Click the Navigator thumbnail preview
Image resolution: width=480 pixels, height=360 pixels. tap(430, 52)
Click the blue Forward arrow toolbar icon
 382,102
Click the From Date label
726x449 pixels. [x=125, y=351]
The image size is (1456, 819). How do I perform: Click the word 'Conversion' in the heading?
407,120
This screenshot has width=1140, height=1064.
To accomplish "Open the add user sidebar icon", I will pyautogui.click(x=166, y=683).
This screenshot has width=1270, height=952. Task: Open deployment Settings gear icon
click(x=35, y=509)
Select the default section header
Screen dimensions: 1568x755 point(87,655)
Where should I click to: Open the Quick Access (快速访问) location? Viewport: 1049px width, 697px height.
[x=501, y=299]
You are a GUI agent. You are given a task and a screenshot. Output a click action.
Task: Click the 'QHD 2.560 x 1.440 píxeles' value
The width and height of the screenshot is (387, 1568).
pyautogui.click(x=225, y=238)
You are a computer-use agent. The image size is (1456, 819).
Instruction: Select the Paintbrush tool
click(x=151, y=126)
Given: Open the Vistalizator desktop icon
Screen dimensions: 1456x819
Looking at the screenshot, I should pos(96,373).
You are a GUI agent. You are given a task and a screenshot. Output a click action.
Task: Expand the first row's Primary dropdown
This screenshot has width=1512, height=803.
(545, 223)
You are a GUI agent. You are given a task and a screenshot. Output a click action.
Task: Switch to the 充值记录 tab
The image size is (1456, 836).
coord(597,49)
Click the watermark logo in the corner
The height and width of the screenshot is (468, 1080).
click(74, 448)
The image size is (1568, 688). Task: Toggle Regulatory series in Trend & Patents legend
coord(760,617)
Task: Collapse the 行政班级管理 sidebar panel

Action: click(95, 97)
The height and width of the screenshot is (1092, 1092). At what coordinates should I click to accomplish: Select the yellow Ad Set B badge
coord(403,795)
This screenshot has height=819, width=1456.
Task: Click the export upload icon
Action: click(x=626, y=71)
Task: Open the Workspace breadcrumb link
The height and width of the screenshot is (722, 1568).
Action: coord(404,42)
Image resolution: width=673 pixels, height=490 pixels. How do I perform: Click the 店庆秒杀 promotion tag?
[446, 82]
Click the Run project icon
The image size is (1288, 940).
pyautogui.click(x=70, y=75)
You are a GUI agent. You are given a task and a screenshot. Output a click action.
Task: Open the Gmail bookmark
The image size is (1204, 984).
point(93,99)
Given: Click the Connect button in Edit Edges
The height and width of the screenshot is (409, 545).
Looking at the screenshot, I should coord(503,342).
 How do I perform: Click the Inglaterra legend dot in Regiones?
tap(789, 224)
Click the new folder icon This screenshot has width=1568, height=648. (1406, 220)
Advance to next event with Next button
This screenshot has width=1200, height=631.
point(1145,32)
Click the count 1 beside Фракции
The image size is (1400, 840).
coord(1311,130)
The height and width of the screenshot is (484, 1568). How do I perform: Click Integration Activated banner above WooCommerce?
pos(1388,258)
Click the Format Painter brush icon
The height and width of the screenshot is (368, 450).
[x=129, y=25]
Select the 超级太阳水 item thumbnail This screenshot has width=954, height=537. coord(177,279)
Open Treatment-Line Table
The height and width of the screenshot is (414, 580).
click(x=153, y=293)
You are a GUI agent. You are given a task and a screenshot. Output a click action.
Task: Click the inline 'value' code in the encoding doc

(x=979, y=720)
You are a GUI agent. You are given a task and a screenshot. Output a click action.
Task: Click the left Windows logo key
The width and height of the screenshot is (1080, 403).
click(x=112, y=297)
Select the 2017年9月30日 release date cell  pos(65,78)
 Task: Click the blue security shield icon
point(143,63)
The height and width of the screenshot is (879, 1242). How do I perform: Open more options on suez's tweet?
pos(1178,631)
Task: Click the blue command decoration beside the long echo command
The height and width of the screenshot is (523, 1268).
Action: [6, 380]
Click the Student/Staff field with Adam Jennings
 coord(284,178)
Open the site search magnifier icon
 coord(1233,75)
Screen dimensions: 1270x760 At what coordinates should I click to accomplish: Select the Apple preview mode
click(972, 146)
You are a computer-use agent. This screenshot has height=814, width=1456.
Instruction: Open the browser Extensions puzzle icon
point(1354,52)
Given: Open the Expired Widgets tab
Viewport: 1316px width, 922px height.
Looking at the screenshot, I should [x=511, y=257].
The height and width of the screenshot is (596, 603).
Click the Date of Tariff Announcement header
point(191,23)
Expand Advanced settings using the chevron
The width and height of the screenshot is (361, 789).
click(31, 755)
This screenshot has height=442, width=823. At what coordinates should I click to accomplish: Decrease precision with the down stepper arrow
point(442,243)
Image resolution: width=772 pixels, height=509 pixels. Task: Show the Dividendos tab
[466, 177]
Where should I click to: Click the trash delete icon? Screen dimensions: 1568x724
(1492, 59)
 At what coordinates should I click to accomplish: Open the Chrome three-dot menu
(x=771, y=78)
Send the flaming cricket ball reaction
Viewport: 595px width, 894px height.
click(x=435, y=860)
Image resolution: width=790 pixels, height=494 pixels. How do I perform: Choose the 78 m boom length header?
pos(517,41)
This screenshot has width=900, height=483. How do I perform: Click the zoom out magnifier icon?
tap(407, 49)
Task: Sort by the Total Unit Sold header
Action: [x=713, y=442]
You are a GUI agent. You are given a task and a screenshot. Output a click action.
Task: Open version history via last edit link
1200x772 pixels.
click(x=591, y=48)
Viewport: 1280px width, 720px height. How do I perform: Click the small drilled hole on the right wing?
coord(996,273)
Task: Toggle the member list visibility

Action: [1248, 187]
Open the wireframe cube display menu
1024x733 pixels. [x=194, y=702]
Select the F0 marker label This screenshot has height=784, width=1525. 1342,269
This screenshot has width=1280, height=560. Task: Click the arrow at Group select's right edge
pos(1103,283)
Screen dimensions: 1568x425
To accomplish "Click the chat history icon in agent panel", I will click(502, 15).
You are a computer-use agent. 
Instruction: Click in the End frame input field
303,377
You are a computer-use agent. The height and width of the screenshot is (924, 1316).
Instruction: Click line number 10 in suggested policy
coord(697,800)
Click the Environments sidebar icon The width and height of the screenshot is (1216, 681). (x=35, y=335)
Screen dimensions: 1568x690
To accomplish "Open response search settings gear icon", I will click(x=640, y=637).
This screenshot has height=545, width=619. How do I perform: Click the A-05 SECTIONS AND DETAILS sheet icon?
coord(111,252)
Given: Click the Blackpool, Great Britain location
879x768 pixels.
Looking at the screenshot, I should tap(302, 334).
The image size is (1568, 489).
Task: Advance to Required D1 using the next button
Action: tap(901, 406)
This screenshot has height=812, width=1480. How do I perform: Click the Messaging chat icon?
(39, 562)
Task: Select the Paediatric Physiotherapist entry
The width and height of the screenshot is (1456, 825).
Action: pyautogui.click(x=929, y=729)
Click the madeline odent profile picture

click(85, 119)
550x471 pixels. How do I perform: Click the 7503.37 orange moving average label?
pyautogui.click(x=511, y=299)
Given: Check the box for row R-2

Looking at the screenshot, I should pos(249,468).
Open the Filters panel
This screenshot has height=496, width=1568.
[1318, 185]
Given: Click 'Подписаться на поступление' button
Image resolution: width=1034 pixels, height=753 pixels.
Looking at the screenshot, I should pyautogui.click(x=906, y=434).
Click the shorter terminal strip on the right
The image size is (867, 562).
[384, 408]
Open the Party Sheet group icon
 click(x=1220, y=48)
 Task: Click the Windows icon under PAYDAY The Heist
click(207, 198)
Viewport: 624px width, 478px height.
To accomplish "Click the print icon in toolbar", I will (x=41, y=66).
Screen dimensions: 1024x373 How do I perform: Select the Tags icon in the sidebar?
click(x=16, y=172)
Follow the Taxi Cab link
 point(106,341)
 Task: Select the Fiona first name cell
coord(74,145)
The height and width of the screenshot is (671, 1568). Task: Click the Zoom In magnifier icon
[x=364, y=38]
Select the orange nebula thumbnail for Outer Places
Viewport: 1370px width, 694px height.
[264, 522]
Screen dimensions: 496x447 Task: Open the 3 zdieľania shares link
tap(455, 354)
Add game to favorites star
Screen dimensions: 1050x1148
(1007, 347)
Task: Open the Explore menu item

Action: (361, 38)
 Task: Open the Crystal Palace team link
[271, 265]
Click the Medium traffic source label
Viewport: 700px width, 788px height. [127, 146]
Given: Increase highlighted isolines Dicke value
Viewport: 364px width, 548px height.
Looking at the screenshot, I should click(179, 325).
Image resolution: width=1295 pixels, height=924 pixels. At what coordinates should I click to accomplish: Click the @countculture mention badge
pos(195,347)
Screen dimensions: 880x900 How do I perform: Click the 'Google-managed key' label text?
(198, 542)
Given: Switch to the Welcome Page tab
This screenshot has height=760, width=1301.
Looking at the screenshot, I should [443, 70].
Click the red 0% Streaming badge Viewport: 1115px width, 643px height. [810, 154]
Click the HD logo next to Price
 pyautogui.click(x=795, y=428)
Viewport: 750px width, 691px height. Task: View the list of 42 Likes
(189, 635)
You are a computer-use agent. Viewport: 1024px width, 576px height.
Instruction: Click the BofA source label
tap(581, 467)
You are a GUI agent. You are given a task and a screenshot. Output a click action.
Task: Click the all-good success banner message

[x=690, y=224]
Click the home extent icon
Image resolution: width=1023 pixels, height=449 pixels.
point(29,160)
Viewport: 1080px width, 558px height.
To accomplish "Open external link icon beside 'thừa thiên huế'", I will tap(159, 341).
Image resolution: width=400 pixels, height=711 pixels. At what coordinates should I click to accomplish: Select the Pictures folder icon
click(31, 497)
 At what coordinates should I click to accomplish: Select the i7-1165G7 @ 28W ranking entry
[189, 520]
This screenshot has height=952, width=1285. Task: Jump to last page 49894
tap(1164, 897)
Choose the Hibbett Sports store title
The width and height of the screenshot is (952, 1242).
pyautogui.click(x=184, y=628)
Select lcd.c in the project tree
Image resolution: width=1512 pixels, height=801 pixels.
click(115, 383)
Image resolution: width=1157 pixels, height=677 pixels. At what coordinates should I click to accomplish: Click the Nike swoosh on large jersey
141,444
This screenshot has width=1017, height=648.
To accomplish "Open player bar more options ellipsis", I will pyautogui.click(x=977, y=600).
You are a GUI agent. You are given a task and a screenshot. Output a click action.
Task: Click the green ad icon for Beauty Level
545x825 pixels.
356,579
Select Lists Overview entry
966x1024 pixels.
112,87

###

• **What you are asked to do**: Convert everything in the items above from the line containing "Click the Environments" down to the line containing "coord(111,252)" into a Markdown table with the columns Row and Text. Give each line its own numbered row and skip blank lines.

• **Result below**:
| Row | Text |
|---|---|
| 1 | Click the Environments sidebar icon The width and height of the screenshot is (1216, 681). (x=35, y=335) |
| 2 | Screen dimensions: 1568x690 |
| 3 | To accomplish "Open response search settings gear icon", I will click(x=640, y=637). |
| 4 | This screenshot has height=545, width=619. How do I perform: Click the A-05 SECTIONS AND DETAILS sheet icon? |
| 5 | coord(111,252) |